◆ RECORDS TO PROCESS

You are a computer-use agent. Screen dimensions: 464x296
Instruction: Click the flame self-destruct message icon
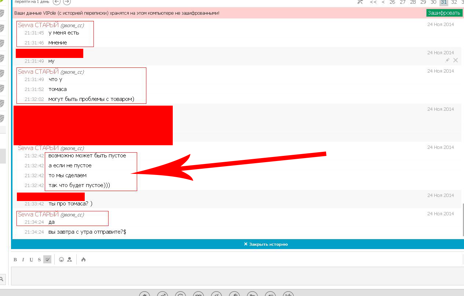click(x=83, y=259)
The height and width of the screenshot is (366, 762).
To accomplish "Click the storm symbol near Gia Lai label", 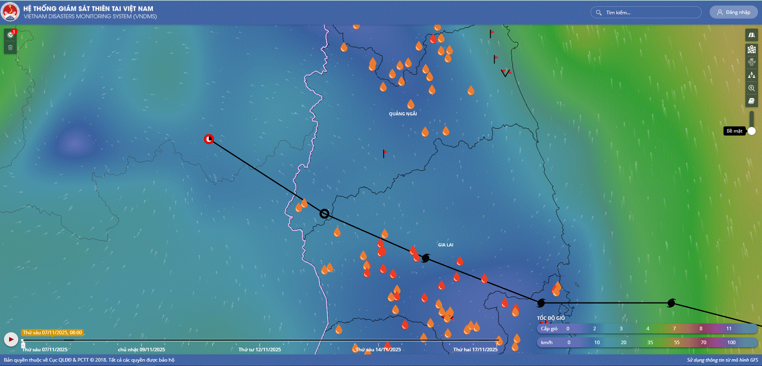I will coord(425,258).
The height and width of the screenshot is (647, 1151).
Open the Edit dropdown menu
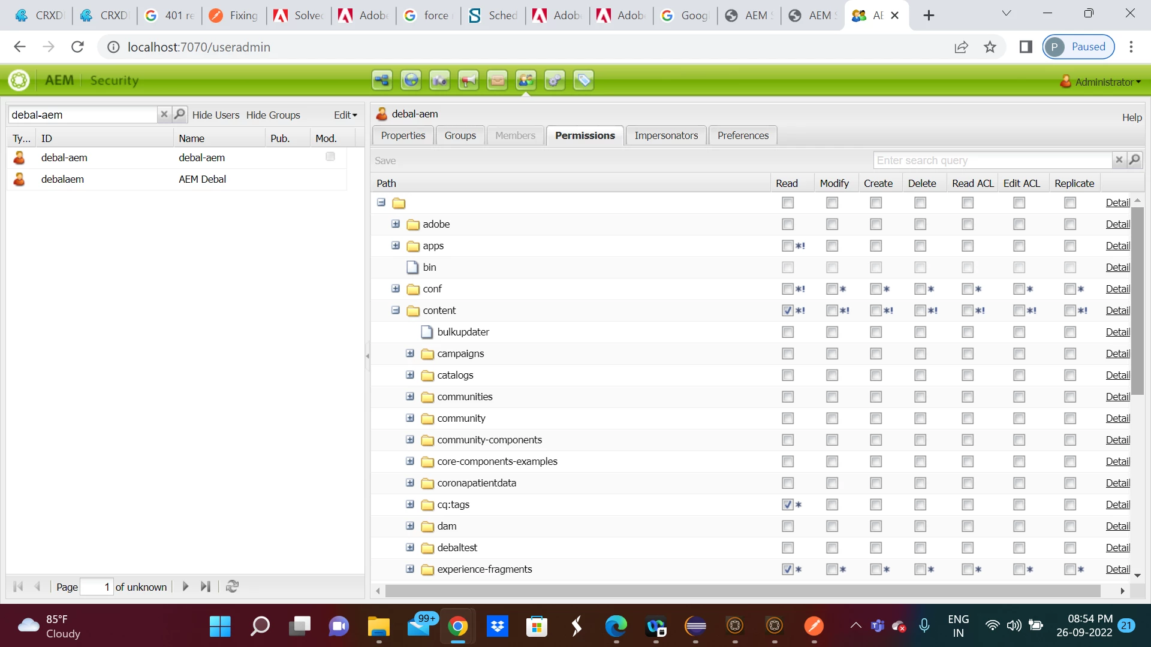click(x=345, y=115)
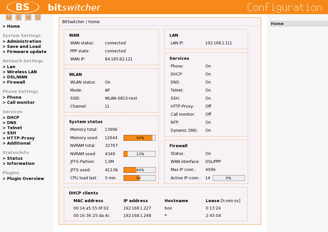This screenshot has width=328, height=232.
Task: Click the M letter in the MENÜ graphic
Action: (9, 17)
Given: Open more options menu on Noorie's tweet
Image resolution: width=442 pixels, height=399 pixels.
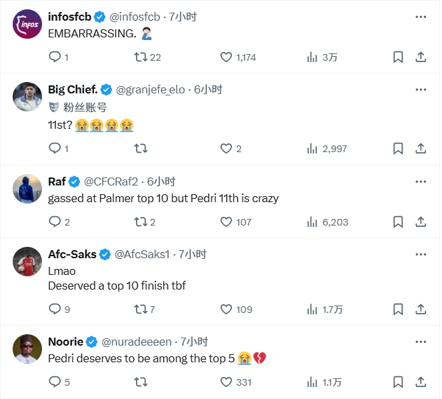Looking at the screenshot, I should click(421, 342).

◆ DIRECTION
Edit the records from the line containing "The height and width of the screenshot is (647, 1151)." up to and including the last line, replacing "dropdown" with "drop-down" and keeping everything else unchanged. Give only those lines, and leave the pictures out of your answer.

◆ ANSWER TO THIS EXERCISE
The height and width of the screenshot is (647, 1151).
Open the Edit drop-down menu
click(x=345, y=115)
This screenshot has width=328, height=232.
Task: Click the M letter in the MENÜ graphic
Action: (9, 17)
Given: Open more options menu on Noorie's tweet
Image resolution: width=442 pixels, height=399 pixels.
Looking at the screenshot, I should click(421, 342).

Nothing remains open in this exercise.